The latest daily downward spiral of more than 5 percent has brought several crude oil benchmarks down by more than 55 percent since June in one of the fastest drops ever for the volatile commodity.

The drop came even as Venezuela and Iran coordinated their efforts to persuade OPEC to cut production; Canadian Natural Resources, a major global producer, announced deep investment cuts; and American companies dropped their rig drilling count at quickening speed.

The day’s plunge began after Goldman Sachs released a bearish oil report Sunday night predicting that the American price benchmark, which dropped to about $46 a barrel on Monday, would fall to $41 in three months and $39 in six months — before recovering to $65 by the end of the year.

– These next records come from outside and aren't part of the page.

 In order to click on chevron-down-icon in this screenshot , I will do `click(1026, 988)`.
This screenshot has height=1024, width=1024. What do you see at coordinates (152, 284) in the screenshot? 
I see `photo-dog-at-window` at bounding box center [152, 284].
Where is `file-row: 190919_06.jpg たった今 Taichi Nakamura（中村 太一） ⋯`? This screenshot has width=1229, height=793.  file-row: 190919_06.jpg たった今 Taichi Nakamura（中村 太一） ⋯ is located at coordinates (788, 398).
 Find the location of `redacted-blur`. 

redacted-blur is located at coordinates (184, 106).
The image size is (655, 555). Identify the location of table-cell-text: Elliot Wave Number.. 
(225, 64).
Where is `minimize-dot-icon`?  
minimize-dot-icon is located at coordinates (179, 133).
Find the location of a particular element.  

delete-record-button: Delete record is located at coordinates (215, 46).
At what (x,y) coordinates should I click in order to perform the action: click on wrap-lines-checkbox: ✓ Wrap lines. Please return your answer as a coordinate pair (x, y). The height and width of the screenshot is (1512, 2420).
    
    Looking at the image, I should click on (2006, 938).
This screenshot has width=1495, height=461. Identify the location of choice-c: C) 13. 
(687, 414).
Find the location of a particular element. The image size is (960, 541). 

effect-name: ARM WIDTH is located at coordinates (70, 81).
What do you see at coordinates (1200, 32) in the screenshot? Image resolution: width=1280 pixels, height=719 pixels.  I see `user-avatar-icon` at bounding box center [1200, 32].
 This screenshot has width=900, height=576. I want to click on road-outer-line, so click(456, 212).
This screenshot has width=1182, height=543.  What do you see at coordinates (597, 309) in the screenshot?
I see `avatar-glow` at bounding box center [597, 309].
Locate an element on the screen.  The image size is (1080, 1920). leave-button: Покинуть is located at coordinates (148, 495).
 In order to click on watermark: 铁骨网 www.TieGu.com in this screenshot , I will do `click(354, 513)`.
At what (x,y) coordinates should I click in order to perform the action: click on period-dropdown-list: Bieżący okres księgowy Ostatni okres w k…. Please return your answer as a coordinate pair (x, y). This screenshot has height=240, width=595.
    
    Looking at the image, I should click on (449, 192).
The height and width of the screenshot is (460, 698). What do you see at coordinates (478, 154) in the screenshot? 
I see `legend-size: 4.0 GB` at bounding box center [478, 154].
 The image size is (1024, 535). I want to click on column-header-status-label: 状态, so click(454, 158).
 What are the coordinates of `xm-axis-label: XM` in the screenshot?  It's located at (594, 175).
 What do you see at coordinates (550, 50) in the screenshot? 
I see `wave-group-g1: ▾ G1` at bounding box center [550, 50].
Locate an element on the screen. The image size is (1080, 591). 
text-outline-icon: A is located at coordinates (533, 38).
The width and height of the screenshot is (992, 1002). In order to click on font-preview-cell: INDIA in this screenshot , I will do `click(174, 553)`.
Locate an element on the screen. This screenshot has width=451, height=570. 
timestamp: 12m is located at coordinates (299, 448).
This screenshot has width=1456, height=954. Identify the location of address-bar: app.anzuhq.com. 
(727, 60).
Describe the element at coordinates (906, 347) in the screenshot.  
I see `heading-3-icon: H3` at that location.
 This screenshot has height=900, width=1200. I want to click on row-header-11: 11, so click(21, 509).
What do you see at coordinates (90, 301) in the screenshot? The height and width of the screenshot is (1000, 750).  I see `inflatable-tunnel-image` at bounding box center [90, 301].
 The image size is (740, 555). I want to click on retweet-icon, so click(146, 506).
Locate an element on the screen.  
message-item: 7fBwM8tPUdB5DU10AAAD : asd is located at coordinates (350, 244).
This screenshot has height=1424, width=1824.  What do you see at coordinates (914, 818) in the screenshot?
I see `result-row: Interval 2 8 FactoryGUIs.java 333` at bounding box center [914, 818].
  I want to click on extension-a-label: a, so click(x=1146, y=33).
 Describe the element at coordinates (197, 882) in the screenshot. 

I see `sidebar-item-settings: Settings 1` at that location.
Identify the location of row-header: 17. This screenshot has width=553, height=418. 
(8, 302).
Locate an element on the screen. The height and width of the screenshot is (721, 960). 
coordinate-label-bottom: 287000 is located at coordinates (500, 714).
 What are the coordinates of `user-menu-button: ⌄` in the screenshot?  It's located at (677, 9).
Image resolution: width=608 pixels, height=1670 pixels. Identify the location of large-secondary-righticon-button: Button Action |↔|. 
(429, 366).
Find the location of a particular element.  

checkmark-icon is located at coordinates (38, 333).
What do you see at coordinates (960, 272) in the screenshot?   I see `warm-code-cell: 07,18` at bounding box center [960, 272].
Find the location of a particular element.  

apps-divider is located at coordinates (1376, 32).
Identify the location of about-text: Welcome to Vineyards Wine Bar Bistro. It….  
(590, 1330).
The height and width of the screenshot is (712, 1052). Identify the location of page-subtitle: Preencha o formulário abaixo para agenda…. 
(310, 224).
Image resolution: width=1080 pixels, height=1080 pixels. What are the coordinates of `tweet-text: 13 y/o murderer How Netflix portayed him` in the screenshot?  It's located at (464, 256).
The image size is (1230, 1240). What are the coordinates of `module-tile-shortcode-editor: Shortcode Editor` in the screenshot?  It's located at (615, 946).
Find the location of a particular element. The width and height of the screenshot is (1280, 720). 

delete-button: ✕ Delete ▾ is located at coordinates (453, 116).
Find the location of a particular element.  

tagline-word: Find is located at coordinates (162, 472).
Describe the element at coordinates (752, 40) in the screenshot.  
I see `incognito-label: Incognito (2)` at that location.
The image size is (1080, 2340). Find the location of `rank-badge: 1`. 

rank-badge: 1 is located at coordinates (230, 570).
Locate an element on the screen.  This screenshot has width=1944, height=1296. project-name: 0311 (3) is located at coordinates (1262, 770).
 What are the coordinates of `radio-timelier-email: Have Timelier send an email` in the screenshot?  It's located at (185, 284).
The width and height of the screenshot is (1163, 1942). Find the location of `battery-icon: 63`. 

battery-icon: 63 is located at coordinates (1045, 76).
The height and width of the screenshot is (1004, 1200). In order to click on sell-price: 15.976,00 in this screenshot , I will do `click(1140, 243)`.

“We believe this bear market will likely be characterized by more of a U-shaped recovery in which markets take longer to recover,” the Goldman Sachs report said, “and will likely rebound to far lower prices from where they sold off from.”

Drivers continue to enjoy the benefits of the oil price drop. The average price for a gallon of regular gasoline on Monday was $2.13, according to the AAA auto club, 7 cents lower than a week ago, 47 cents lower than a month ago and $1.17 below a year ago. The club said that 18 states now had average gas prices that were under $2 a gallon and that “this number could rise to 25 by the end of next week given current trends.”

Oil analysts say the 93-million-barrel-a-day global oil market has a supply surplus of one million to two million barrels, and that surplus is not going away soon.

American production, which has grown by more than a million barrels a day in each of the last three years because of a frenzy of shale drilling in North Dakota and Texas, is still growing, though at a slower rate. The United States onshore rig count, according to the Baker Hughes oil service company, dropped by 60 rigs the second week of January, but the count still remains little changed from a year ago since rigs are typically rented on multiyear contracts.